Sexual fantasy and deviant sexual arousal. The frequent targeting of rape fantasies for therapeutic intervention reflects the widely held belief that deviant fantasies not only lead to and maintain deviant sexual behavior but also impede normal sexual adaptation. Behavioral techniques for modifying sexual arousal patterns are grouped into two categories, those that decrease deviant arousal (e.g., covert sensitization, aversion, masturbatory satiation, biofeedback, shame therapy) and those that increase appropriate arousal (e.g., systematic desensitization, fantasy modification and orgasmic reconditioning, "fading" techniques, exposure to explicit appropriate sexual material). Although over twenty different behavioral techniques have been reported in the literature, the most widely used method has involved some variant of aversive therapy.

In addition to the repertoire of behavioral interventions, organic treatment has become increasingly popular as a complement to psychological treatment. These organic or drug treatments consist primarily of antiandrogens and antidepressants (primarily the selective serotonin reuptake inhibitors such as fluoxetine).

Antisocial personality/lifestyle impulsivity. Clinicians have long recognized the importance of impulsivity for relapse and have introduced self-control and impulsivity management modules into treatment. In addition to groups that focus specifically on impulse control, most treatment programs include components of relapse prevention. Relapse prevention begins by identifying the chain of events and emotions that lead to sexually aggressive behavior. Once this "assault cycle" is described, two interventions are employed: (a) strategies that help the offender avoid high-risk situations; and (b) strategies that minimize the likelihood that high-risk situations, once encountered, will lead to relapse. There is also reasonable evidence in the literature that supports the efficacy of selective serotonin reuptake inhibitors for impulse disorders.

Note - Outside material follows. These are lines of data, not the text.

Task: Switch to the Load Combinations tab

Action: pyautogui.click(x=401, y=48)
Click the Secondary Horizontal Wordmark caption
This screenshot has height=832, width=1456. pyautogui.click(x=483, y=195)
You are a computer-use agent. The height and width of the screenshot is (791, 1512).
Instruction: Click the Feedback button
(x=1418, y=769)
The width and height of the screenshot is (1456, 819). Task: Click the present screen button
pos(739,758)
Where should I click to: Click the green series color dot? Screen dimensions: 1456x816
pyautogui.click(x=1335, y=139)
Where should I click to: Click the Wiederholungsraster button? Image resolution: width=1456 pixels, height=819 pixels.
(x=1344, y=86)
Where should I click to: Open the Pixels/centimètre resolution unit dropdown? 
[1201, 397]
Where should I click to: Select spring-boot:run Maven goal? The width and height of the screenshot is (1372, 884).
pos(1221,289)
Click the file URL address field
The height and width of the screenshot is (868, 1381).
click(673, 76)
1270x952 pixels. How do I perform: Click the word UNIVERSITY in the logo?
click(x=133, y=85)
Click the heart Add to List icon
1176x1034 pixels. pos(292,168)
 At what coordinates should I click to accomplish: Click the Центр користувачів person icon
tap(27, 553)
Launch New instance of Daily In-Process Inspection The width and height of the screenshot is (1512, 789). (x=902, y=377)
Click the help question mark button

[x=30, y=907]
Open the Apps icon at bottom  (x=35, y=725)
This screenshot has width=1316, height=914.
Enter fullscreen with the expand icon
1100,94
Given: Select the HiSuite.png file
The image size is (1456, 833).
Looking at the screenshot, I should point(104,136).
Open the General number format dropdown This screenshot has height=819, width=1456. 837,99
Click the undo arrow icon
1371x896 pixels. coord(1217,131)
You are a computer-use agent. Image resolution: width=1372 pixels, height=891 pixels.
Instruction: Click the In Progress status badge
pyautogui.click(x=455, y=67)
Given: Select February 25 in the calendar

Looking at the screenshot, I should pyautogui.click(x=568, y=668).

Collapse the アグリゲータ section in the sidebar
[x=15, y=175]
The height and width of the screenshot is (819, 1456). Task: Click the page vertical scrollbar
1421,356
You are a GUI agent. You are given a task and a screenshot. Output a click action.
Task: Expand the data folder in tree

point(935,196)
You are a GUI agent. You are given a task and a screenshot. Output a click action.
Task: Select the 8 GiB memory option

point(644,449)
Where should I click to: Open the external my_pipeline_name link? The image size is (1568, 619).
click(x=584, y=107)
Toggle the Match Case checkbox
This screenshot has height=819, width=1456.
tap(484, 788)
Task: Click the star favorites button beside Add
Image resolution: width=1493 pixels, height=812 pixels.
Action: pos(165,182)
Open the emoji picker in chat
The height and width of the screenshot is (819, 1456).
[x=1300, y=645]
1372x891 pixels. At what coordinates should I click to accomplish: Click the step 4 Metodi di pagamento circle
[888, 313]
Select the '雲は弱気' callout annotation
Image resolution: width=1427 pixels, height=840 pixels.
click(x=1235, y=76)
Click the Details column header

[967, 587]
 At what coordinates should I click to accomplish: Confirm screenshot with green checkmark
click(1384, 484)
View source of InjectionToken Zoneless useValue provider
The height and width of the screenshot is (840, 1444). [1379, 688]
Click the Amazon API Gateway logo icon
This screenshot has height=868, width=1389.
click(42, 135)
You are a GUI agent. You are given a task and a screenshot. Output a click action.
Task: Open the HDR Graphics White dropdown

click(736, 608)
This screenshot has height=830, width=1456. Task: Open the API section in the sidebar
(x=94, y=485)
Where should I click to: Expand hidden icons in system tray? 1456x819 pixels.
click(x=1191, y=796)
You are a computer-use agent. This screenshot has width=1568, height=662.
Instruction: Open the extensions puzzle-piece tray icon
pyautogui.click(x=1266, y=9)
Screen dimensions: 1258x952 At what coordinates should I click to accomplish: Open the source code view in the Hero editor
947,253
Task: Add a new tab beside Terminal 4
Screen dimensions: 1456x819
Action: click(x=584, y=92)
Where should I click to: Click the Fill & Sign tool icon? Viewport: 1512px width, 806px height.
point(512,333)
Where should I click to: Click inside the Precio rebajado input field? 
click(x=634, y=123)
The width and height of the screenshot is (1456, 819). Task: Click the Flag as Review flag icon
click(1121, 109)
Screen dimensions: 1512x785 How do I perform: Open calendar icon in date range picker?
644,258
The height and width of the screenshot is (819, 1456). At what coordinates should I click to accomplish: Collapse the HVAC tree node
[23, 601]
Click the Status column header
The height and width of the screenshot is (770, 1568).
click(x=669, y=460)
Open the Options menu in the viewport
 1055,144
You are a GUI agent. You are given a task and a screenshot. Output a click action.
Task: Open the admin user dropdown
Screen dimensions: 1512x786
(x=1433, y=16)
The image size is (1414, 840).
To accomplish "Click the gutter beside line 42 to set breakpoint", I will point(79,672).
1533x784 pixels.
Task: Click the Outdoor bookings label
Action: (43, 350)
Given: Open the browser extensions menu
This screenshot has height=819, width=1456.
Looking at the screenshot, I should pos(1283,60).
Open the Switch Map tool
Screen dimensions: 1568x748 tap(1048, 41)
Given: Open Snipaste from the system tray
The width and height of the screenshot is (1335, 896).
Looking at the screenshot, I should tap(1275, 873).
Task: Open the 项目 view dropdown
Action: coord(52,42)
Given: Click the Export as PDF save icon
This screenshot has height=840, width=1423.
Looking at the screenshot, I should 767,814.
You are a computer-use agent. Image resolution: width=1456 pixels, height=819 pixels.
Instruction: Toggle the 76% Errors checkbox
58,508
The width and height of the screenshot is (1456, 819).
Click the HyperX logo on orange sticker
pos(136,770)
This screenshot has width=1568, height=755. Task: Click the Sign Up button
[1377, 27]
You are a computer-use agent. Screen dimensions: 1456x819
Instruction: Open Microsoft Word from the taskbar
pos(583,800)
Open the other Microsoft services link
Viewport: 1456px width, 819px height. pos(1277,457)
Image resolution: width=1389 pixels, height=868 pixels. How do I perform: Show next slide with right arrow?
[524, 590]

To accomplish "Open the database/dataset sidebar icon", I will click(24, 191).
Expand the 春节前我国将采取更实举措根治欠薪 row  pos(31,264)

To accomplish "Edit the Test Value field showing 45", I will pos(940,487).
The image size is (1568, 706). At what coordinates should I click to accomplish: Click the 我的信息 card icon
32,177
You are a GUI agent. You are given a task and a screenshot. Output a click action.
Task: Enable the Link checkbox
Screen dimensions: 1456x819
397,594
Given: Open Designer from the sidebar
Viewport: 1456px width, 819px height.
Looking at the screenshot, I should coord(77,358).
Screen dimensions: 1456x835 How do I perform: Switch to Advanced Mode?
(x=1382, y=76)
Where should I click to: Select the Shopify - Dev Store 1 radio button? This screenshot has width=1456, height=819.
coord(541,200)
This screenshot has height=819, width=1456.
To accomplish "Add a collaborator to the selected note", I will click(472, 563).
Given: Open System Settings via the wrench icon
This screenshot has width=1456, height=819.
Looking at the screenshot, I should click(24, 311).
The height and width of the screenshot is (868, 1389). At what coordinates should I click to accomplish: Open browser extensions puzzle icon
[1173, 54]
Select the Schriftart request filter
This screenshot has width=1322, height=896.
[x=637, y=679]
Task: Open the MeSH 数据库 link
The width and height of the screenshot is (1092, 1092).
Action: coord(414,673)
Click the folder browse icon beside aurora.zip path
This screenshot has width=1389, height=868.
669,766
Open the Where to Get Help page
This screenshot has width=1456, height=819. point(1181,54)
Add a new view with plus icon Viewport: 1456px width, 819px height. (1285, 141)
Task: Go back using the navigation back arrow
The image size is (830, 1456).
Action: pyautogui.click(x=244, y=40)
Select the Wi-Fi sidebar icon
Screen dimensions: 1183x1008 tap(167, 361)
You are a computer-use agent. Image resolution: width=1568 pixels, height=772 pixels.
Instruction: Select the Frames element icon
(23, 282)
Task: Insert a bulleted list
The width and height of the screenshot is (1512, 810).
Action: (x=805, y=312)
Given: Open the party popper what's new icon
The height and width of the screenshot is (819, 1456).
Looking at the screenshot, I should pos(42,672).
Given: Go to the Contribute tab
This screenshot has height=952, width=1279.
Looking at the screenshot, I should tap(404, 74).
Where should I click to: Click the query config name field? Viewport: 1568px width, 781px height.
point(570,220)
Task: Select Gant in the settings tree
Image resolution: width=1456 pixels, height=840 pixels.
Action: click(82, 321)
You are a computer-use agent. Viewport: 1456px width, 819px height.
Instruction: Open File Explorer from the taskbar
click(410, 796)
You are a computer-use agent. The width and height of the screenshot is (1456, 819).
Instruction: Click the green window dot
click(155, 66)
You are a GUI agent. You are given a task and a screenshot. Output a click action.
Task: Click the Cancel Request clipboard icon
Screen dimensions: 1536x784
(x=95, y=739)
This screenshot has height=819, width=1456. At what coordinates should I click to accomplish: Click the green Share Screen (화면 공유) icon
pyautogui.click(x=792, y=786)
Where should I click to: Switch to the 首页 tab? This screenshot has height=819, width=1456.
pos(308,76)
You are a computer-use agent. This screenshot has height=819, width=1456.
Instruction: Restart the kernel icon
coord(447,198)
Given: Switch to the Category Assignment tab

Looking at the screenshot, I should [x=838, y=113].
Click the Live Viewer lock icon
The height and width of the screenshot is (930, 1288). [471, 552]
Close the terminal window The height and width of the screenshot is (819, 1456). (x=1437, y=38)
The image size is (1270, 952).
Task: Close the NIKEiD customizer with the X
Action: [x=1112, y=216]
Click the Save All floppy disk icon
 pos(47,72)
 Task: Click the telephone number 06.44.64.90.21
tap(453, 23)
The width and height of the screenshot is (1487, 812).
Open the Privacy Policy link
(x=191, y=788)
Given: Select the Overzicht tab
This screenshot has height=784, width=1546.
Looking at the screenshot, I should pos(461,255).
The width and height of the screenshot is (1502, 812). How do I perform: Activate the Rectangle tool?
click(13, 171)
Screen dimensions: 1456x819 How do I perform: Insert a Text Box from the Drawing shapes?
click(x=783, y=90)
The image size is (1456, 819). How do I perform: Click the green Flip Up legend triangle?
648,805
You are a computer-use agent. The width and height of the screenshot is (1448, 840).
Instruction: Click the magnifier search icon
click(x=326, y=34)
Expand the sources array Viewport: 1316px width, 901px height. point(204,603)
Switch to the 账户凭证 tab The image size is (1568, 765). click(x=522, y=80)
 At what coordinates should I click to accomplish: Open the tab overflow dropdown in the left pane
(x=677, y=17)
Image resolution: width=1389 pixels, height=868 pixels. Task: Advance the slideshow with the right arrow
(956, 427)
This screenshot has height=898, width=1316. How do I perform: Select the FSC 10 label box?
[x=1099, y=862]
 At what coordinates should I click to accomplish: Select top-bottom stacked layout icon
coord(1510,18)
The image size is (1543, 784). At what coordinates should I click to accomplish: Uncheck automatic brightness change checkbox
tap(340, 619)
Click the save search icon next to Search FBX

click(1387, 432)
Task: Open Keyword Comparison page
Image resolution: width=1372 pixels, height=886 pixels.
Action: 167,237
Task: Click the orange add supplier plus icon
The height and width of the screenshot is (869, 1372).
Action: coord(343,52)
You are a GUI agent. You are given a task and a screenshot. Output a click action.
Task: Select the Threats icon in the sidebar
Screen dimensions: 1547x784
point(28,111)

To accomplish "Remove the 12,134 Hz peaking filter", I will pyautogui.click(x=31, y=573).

Conclusion. The verdict as to the efficacy of treatment for sexual offenders will inevitably be a complex one that addresses: (a) optimal treatment modalities for specific subtypes of offenders; (b) optimal conditions under which treatment and follow-up should occur; and (c) selection (or exclusion) criteria for treatment candidates. At the present time, the most informed and dispassionate conclusion must be that the jury is still out. The evidence submitted thus far, however, is encouraging. In a meta-analysis that included twelve studies of treatment with mixed samples of sexual offenders (N=1,313), Hall reported an overall effect size of .12 for treatment versus comparison conditions. The overall recidivism rate for treated sex offenders was .19, compared with .27 for untreated sex offenders. As Hall reported, these effect sizes were larger in studies with longer follow-up periods, studies with higher base rates of recidivism, studies that included outpatients, and studies that included cognitive-behavior and/or hormonal treatment. It is thus clear that treatment can work, and it is increasingly clear what factors lead to optimal treatment outcomes.